FICCIÓN
Lecturas en las tumbas
Por Pablo Sau
Me gustaría poder oler las flores sobre las tumbas. Desde aquí distingo cempasúchiles, claveles, crisantemos, rosas y otras más que no conozco. Ayer fue día de muertos, el cementerio luce limpio, deshierbado, multicolor. Además de las flores veo muñecas, ositos de peluche, juguetes, globos, comida y bebida. Un globo negro en forma de corazón se desprendió de su arreglo y subió hacia mí, me pasó tan cerca que pude leer las palabras “te amo” en letras rojas. La mayoría de las cruces y las lápidas se ven libres de la tierra que se había acumulado por meses o años. Me encanta pasearme en el cementerio, las tumbas parecen libros acostados sobre el suelo, unos descuidados, de portada deshecha, manoseada; otros, con su cubierta de mármol, acentos dorados, atractivos, enormes, te invitan a tenerlo contigo tan solo por su apariencia.

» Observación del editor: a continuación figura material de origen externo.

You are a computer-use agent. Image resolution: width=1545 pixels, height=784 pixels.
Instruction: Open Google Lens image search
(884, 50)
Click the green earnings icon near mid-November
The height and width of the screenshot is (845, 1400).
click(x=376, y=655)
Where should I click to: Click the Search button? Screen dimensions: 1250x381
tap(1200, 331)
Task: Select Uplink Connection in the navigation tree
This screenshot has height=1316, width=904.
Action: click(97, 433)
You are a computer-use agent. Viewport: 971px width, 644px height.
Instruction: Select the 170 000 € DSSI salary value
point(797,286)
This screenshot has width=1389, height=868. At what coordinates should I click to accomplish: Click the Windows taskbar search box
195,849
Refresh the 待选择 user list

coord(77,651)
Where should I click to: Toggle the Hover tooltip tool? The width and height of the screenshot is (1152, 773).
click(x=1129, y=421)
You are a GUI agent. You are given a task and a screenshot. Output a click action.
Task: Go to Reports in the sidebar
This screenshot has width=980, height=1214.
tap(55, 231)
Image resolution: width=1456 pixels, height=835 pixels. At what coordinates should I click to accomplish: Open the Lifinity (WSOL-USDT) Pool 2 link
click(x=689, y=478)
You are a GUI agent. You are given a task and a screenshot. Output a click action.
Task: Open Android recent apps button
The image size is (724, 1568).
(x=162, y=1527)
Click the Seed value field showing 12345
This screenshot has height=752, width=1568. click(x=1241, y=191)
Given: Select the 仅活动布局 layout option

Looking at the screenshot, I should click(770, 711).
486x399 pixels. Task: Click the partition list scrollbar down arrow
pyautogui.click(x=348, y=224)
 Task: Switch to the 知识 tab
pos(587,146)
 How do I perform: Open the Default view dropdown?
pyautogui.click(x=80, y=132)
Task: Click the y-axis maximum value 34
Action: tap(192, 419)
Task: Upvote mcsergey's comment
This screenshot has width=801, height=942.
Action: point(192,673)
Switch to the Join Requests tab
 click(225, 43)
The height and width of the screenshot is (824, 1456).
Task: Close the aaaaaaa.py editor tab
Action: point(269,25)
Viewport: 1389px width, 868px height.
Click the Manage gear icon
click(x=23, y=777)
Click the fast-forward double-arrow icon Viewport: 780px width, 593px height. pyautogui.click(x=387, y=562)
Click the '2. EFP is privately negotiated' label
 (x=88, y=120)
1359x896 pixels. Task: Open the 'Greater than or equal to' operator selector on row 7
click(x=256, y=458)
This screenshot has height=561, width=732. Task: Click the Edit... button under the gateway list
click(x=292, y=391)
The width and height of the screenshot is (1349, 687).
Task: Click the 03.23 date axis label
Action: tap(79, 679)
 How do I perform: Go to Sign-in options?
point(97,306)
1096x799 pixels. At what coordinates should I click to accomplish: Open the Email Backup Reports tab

Invento las vidas de los muertos a partir de los datos de sus epitafios. En días como hoy consigo más información gracias a las ofrendas de los deudos. Vuelo sobre la tumba del borracho, de nuevo le dejaron un caballito de tequila, antes le ponían el pomo entero, pero ahora sólo le dejan un trago. El líquido se ve transparente, a lo mejor es sólo agua, ya no han de estar buenos los tiempos.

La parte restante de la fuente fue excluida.